Lang meneó su delicada cabeza.
—No. No podría decir que se lo oyera mencionar.
—Hablamos con el personal de The Firestation —intervino Anna—. Nos dijeron que a veces vieron a Herr Hauser hablando y bebiendo con otro hombre, más o menos de su edad. ¿Tiene alguna idea de quién podría ser?

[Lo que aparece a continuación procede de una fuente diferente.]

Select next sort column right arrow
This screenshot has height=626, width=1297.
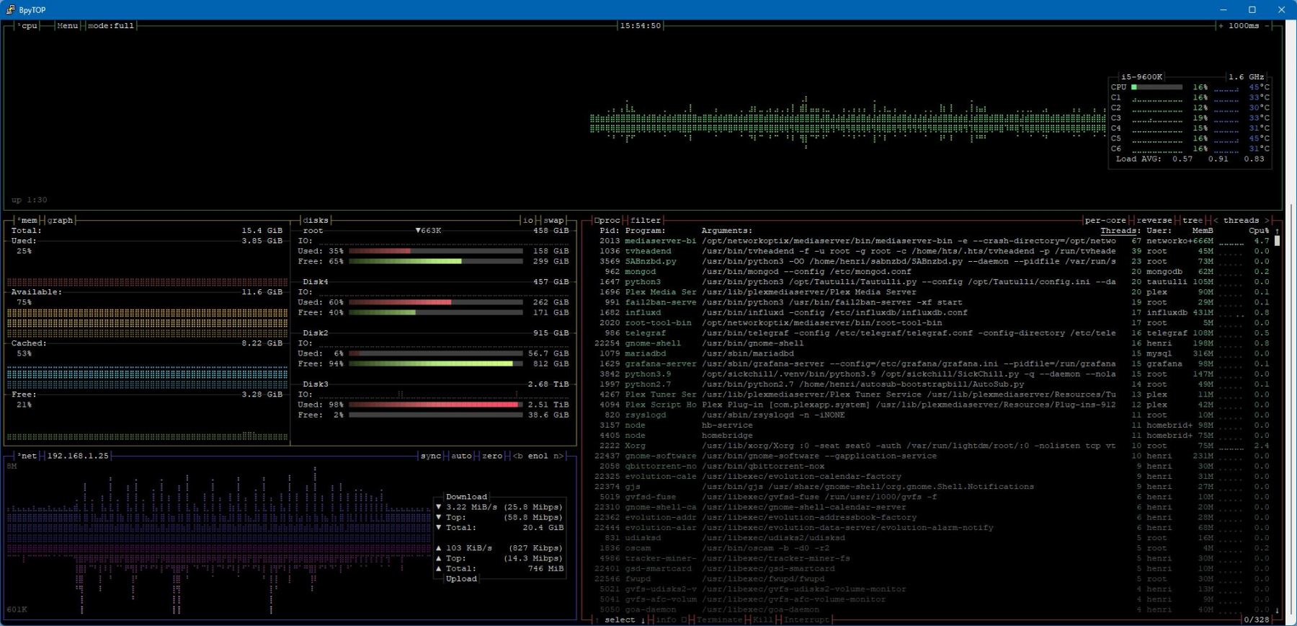coord(1267,220)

—No, lo siento —respondió Lang—. Escuchen, no es que quiera ponerles obstáculos ni crear una situación incómoda m nada de eso. Es sólo que Hans-Joachim me incluía en su vida sólo cuando le convenía. No hay prácticamente nada que ustedes pudieran contarme sobre él que pudiera sorprenderme. Era un hombre muy pero que muy reservado… a pesar de que se pasaba la vida buscando publicidad. A veces creo que Hans-Joachim se ocultaba a la vista de todos… se escondía detrás de su personalidad pública. Era como si hubiera algo muy profundo en él que no quería que viera nadie.